#### Task description:
Only an exact copy of the records, from the line with "Task: Click the H.Kuhlmann copyright text" through the last line, is wanted.

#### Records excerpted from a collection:
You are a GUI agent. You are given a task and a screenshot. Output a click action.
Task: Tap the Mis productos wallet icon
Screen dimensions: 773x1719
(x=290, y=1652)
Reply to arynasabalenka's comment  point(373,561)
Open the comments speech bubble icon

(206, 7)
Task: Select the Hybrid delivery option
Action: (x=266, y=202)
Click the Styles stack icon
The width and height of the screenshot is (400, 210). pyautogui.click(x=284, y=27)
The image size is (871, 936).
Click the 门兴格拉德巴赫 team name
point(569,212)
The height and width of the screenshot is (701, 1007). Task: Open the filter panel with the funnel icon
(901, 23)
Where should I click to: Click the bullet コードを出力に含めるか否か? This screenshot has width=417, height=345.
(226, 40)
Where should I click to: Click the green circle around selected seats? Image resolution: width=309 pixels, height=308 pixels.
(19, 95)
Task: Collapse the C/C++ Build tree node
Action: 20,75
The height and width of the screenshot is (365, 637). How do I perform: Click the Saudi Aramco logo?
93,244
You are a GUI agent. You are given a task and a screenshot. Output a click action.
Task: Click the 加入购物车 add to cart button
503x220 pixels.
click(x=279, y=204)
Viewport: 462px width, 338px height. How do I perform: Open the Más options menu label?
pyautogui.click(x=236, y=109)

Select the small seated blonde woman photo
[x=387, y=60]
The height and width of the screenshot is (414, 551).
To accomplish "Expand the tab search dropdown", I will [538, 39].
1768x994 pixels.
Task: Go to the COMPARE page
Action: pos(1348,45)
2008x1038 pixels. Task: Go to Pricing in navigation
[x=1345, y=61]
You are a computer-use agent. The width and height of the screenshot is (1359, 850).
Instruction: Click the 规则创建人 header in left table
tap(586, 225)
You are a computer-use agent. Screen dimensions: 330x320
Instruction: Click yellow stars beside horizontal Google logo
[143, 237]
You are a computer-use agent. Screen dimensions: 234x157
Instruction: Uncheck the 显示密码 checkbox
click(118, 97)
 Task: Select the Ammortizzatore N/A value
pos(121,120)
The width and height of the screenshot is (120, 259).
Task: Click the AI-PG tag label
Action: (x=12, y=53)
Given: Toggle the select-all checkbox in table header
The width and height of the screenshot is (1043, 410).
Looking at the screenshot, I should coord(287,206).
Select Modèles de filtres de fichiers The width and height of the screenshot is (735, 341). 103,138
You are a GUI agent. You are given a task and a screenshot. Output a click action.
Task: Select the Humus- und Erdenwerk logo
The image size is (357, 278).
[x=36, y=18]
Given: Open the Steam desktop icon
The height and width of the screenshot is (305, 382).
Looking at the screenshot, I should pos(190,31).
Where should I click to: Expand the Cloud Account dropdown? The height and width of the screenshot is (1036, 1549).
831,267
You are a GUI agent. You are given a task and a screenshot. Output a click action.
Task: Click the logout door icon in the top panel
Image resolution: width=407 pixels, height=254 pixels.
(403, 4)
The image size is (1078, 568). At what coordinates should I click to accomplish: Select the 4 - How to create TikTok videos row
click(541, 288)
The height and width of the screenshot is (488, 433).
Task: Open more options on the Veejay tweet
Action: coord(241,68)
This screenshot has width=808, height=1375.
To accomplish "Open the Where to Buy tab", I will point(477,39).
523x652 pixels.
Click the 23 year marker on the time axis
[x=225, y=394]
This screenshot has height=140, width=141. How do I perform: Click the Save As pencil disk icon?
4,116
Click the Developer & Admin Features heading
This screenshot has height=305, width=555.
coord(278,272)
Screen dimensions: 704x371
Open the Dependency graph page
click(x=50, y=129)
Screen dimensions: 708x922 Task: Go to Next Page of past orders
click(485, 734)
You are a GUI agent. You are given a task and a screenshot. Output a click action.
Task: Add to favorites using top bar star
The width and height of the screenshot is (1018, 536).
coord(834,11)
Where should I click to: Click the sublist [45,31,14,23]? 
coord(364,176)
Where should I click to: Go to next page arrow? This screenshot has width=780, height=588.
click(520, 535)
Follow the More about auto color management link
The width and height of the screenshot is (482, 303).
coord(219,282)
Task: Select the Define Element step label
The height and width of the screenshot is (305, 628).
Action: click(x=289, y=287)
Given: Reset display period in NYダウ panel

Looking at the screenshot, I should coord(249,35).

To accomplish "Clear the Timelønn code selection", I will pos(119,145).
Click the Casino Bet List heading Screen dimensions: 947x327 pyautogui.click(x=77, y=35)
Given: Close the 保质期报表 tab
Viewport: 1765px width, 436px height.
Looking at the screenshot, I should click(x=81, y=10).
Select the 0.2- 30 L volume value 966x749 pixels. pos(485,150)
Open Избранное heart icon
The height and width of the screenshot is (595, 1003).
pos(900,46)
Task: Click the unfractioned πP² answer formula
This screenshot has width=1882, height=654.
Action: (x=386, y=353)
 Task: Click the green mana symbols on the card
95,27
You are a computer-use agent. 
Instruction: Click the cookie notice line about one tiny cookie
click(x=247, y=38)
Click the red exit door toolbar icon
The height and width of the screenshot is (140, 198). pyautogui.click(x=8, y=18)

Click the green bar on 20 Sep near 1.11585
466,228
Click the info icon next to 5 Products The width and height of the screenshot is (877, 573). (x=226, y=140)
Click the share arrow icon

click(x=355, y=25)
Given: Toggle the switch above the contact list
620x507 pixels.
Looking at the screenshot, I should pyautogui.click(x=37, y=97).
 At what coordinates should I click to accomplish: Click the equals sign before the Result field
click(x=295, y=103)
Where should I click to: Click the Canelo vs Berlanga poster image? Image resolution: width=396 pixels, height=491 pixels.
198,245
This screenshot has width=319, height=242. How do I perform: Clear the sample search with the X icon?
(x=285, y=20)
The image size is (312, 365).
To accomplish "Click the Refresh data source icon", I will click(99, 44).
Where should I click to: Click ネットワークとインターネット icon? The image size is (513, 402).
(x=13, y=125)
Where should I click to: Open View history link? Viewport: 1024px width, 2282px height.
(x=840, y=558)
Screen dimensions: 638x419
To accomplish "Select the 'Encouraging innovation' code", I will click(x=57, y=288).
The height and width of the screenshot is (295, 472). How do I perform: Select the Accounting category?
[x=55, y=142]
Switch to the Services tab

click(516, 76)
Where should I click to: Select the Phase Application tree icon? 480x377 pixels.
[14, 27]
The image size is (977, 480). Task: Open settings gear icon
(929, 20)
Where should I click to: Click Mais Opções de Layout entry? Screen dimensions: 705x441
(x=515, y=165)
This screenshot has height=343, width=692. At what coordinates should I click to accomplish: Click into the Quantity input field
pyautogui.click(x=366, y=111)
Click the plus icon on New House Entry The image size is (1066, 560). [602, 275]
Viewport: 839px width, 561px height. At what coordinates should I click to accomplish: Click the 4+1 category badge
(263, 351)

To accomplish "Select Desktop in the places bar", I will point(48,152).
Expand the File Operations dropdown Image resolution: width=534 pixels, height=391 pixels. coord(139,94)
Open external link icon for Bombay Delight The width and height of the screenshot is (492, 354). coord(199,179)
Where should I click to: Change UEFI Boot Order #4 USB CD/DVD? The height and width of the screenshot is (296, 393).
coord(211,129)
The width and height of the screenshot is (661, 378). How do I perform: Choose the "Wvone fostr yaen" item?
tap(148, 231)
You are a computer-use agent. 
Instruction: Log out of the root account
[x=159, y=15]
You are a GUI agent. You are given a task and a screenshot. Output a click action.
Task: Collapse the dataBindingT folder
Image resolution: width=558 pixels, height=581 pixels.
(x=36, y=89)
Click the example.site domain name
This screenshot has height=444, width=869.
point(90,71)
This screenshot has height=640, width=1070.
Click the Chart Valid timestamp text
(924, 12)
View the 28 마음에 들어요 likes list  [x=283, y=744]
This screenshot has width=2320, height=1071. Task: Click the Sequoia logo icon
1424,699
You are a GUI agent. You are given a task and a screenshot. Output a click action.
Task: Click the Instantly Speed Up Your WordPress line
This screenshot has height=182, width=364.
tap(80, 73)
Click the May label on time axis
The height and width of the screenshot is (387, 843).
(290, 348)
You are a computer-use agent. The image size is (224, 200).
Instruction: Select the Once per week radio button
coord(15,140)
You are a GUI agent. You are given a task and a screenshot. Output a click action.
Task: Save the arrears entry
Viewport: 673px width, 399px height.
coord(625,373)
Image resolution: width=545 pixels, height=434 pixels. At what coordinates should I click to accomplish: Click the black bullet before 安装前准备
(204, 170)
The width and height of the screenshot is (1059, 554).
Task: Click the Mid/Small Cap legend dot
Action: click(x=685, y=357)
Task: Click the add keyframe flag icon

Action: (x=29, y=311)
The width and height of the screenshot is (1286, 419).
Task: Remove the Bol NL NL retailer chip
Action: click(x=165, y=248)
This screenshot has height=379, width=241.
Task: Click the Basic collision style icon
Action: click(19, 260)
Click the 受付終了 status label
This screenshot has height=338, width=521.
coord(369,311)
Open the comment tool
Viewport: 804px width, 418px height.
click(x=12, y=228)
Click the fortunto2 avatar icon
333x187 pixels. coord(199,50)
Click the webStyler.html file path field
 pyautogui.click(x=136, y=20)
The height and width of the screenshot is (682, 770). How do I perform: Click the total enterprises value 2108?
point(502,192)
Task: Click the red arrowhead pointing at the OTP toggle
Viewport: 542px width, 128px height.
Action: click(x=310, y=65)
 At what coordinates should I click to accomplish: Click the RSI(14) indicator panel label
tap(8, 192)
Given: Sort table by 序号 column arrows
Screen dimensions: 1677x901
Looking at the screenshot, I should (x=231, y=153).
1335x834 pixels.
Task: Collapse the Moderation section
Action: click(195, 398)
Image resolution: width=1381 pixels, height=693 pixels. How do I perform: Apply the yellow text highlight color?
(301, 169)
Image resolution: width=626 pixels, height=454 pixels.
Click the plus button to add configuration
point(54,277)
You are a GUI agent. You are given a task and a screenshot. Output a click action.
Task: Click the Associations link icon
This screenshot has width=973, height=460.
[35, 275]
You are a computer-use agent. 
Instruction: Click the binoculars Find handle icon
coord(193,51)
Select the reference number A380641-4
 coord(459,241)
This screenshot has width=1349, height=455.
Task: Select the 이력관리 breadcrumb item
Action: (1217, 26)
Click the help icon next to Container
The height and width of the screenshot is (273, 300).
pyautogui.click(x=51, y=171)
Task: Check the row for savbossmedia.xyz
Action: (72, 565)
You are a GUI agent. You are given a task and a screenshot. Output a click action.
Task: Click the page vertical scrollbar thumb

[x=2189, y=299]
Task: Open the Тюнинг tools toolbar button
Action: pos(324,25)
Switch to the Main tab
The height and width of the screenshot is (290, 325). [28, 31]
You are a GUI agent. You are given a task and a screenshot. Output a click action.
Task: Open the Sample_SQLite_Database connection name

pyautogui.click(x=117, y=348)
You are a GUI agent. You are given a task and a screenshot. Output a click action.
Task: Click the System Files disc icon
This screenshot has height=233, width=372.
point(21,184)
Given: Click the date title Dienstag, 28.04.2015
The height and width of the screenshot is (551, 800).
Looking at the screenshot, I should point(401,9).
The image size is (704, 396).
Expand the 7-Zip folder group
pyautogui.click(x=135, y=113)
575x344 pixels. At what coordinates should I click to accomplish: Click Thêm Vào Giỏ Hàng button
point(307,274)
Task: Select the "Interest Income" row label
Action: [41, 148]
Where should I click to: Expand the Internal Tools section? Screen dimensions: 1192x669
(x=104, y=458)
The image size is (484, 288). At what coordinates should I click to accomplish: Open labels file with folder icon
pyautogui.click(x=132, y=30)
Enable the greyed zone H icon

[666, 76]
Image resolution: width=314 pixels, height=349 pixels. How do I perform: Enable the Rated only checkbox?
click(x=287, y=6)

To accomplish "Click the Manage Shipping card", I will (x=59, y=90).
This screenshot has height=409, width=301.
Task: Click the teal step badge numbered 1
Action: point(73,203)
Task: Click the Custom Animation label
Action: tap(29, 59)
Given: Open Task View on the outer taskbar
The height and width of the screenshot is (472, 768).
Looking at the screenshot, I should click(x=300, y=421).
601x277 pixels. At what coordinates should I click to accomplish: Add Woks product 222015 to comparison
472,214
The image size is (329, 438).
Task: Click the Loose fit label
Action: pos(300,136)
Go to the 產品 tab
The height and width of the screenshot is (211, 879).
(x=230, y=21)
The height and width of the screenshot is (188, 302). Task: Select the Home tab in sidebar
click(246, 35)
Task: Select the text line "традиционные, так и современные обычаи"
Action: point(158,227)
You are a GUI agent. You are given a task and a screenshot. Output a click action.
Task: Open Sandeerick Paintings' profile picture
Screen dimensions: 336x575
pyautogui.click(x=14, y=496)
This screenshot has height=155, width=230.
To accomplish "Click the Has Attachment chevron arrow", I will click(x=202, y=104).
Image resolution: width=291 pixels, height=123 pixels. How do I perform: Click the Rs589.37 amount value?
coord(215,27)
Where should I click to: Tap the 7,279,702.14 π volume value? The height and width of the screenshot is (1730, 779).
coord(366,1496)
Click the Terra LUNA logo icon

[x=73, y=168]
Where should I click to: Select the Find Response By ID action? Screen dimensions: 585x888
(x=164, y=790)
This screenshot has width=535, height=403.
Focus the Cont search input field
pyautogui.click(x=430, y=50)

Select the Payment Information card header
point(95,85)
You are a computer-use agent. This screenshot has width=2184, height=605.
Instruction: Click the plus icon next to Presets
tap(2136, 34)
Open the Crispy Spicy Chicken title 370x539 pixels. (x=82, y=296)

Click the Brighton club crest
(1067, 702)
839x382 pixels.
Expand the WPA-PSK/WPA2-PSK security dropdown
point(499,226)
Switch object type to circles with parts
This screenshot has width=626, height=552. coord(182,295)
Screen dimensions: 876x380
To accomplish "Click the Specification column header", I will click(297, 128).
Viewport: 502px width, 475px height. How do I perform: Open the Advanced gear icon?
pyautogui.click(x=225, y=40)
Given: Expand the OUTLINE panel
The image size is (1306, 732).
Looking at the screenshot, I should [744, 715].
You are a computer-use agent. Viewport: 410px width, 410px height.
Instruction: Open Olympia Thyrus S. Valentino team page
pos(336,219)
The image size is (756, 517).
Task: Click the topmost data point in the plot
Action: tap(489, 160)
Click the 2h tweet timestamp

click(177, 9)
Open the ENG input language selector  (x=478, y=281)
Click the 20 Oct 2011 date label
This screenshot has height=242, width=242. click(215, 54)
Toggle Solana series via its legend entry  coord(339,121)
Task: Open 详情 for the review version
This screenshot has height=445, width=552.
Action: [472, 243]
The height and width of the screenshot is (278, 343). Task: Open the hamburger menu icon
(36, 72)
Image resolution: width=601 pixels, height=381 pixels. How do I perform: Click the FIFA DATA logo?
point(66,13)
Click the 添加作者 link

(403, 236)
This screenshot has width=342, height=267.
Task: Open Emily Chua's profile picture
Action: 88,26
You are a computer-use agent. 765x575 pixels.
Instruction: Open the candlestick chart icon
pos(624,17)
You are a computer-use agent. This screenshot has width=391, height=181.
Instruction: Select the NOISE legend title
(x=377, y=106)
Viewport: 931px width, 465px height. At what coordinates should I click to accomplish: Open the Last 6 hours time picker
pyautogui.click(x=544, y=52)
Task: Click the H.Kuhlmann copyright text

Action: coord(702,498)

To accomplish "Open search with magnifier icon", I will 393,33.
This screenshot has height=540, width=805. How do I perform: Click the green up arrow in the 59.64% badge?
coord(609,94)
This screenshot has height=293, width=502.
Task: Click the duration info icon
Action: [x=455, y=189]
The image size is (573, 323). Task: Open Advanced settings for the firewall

#### Your solution:
Task: Click the H.Kuhlmann copyright text

Action: coord(702,498)

To accomplish "Open search with magnifier icon", I will 393,33.
This screenshot has height=540, width=805. How do I perform: Click the green up arrow in the 59.64% badge?
coord(609,94)
This screenshot has height=293, width=502.
Task: Click the duration info icon
Action: [x=455, y=189]
The image size is (573, 323). Task: Open Advanced settings for the firewall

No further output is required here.